To draw a comparison, Dark Souls is famously poorly optimised for PC, yet you could theoretically get through the game without ever seeing a loading screen, provided you don’t die and are never summoned. Even then, when you do see a loading screen it never lingers long enough for you to read all of the item text that it displays. The Bard’s Tale, on the other hand, needs a loading screen when you’re simply entering a small house in a village, and this loading screen appears for 5-10 seconds… to load a “level” that is approximately 3m x 3m.
It’s a cross-platform game, appearing on iOS and Android as well, and if you want to use that as an excuse go right ahead, but it seems to me the game should run and load fantastically fast on PC if it runs on a phone. I don’t know what kind of load times our mobile brothers need suffer through, but I feel for them, I really do.
The Bard’s Tale is ugly and it’s riddled with loading screens, but even those two things can be forgiven if the game feels good while you’re playing it. It doesn’t.
The animations are both terrible and extremely drawn out. When the Bard runs the screen lurches as he goes step… pause… step… pause… step, and watching him awkwardly move into place for a conversation is as frustrating as it is unnecessary. The player doesn’t care where he is standing, and I’m sure the player wouldn’t care if he was automatically repositioned without need for the animation if it helped to make the game move along smoothly.
Attacking is just as bad as the running, removing any sense of reactivity from the controls, and it feels as though they deliberately dragged out the length of the magic animations in order to show off their (rudimentary even by 2004 standards) effects.

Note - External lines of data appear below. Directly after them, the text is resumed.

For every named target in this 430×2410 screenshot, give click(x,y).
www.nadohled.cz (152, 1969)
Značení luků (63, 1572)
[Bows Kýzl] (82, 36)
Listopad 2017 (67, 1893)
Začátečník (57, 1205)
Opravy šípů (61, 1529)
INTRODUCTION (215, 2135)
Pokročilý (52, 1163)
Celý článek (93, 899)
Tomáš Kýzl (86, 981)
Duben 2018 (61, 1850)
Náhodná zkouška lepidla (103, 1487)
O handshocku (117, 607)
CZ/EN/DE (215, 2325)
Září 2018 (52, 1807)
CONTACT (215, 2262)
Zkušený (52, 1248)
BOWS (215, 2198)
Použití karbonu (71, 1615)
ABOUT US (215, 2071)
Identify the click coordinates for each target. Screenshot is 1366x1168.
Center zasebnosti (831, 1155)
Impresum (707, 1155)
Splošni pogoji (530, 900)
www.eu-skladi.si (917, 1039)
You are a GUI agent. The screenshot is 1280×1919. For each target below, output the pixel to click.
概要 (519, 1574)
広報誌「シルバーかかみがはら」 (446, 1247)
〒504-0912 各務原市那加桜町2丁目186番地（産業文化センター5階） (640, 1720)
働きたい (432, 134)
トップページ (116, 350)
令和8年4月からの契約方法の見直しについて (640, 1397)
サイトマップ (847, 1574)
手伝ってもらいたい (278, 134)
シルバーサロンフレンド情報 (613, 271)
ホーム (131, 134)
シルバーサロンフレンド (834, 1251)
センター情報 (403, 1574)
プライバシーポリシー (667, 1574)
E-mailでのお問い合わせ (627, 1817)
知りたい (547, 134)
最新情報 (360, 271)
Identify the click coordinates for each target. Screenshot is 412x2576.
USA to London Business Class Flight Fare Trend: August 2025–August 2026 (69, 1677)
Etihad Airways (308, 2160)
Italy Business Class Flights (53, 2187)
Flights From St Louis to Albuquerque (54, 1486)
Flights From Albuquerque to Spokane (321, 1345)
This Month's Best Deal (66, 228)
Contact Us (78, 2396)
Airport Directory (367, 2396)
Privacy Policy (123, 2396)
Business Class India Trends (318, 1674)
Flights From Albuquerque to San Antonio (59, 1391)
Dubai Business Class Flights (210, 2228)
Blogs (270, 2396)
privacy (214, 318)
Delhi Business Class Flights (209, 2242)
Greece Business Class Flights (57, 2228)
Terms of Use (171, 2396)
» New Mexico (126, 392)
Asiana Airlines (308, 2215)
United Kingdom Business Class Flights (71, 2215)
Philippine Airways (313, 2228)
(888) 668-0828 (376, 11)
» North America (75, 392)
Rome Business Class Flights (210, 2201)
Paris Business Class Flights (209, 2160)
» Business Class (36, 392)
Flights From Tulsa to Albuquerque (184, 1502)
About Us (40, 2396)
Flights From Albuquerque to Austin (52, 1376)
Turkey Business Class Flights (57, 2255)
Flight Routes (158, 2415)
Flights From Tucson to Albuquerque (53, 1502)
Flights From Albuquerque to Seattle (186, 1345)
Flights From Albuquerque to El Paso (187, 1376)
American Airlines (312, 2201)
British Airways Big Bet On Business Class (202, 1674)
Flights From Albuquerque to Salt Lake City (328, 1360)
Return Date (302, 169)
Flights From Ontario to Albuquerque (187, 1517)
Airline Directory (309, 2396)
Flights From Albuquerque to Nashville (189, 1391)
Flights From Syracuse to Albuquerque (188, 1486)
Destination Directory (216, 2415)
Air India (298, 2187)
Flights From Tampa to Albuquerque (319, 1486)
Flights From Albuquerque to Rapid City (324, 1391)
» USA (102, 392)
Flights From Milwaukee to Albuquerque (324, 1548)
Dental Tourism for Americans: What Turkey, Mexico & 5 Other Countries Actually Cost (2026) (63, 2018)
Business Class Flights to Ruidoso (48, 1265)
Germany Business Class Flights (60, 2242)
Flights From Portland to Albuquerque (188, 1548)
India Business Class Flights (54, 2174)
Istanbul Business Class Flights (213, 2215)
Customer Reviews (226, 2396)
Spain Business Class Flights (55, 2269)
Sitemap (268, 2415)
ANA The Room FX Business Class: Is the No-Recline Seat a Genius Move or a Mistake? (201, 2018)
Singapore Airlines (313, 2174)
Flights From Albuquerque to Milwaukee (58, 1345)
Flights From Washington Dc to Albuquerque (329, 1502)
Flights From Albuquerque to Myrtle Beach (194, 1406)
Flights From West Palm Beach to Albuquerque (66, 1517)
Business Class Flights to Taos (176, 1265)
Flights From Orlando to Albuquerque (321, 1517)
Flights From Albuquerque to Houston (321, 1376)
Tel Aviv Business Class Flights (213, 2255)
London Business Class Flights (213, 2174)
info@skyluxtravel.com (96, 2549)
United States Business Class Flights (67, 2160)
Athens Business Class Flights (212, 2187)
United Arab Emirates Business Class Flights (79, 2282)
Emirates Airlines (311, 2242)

The “Quick Heal” for example, triggers a 10 second animation of some magic lady coming down from the sky (or the roof, if you’re indoors) to restore your health. “Quick” this is not.
The writing and the voice acting are the two best things about The Bard’s Tale, but that’s not necessarily saying much. Cary Elwes and Tony Jay provide the voices for the Bard and the Narrator respectively, and they do a good job with what they were given, but overall the script is pretty weak. Taken on their own the jokes are ok, but in the broader context it quickly grates. Yes, we know that RPG tropes are ridiculous if you stop and think about it for half a second. Yes, the main character looking up to the sky to speak to the narrator is very meta. Do you have anything else to say, or are you just going to repeat those two gags?
And I know it says right there on the tin (where ‘the tin’ is the Steam store page) that the Bard is on a quest for coin and cleavage, but focusing on the breasts of the poorly modeled and animated female NPCs is painfully juvenile.
If I wanted to look at low-res breasts I’d go throw money at strippers in Duke Nukem 3D; at least there the actual gameplay is enjoyable.
I’m sure there could be some worthwhile commentary to be made on the busty bar wenches of many RPGs, but The Bard’s Tale – despite the meta-commentary elsewhere – isn’t bothering to attempt that here.
If The Bard’s Tale was fun to play then the writing and the humour would be a welcome addition to the game, but it isn’t fun. It could be the most well-written game (it isn’t) or the funniest (it most certainly isn’t that), but if it still feels like a chore to play then you made a terrible game.
And that’s exactly what InXile did; The Bard’s Tale is a terrible game.